Helping to close the gap between Web-based and TV-based interactivity, GoldPocket Interactive announced a deal last week with Liberate Technologies Inc. to integrate its advanced media technology with Liberate’s Java and XML powered TV Navigator 5.2 software.

This should make it easier for content developers to port existing PC-and-TV interactive content to a set-top environment, the companies said.

GoldPocket said programmers can use its StoryTeller software to create enhanced TV applications, interactive ads, games and virtual channels on Liberate’s TV Navigator platform.

Those applications can run on existing set-tops from Motorola Inc. and Scientific-Atlanta Inc., as well as other future OpenCable Applications Platform-compliant devices.

“We will be able to leverage the content our customers are putting out,” said GoldPocket president Scott Newnam, “and it will seamlessly work on cable systems.”

Newnam said GoldPocket began develop work with Liberate in the late 1990s. As the ITV industry experienced boom and bust, it became clearer who the major players were, speeding the pace of integration work, he said

“We had an early version on Liberate’s 3.4 platform,” Newnam said. “We’re bringing that up to speed to make it full ITV production standards complaint, and make it available on Java and On Ramp systems.”

Phil Vachon, president of Liberate International, said the company is actively marketing its new software products to existing European affiliates. It recently signed a deal with Cox Communications Inc. in the U.S.

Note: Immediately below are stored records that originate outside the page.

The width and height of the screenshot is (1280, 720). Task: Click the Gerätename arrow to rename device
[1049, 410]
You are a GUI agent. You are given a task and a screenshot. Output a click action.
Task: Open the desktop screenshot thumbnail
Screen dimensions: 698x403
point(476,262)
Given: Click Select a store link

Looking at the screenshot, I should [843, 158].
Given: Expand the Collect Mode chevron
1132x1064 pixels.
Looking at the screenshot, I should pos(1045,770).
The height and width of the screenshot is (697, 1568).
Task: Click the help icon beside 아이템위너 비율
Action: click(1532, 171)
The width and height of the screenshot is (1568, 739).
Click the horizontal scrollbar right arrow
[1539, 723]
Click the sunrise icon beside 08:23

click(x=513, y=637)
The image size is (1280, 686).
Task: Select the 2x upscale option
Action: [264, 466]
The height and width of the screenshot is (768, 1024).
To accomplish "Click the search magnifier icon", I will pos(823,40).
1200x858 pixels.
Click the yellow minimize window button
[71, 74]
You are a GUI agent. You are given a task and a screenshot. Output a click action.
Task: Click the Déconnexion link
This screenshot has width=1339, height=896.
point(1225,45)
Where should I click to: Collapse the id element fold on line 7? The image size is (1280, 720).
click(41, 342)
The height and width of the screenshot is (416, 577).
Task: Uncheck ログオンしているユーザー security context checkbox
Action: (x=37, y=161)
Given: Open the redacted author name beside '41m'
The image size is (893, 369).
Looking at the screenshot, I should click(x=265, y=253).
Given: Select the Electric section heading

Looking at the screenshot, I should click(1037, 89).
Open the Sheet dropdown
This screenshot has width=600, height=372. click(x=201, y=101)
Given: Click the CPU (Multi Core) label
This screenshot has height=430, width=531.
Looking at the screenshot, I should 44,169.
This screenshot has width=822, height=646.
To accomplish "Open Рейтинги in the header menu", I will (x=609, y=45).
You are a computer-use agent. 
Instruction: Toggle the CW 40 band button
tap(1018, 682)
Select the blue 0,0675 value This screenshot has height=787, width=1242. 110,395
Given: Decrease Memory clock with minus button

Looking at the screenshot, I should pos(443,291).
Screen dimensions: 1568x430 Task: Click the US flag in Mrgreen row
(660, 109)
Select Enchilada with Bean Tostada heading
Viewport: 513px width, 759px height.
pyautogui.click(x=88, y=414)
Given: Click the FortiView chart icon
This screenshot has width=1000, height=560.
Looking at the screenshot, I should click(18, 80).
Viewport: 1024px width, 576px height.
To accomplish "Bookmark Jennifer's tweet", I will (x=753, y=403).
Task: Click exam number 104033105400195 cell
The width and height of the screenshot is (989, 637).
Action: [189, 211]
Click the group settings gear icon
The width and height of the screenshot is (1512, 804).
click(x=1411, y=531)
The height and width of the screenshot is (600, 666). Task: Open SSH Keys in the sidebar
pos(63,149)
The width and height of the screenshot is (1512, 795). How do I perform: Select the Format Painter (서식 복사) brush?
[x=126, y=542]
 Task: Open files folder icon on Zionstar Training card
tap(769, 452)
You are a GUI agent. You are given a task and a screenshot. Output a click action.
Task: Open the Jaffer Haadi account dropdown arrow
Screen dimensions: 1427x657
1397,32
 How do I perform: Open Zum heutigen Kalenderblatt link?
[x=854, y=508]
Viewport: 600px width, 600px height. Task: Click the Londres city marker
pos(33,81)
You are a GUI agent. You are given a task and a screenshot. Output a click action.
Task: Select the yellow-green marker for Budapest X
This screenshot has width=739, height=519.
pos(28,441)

Vachon said Liberate’s 5.2 product is now going through lab trials at Motorola and S-A, adding that the software will be OCAP-compatible. Vachon said TV Navigator can work on set-tops that are currently deployed, even the 2000 series.

“We’re not fighting over things like memory,” he said. “We work on flash management and memory management. It’s all about management of resources in the box. We have to have something that performs well on millions and millions of boxes out there.”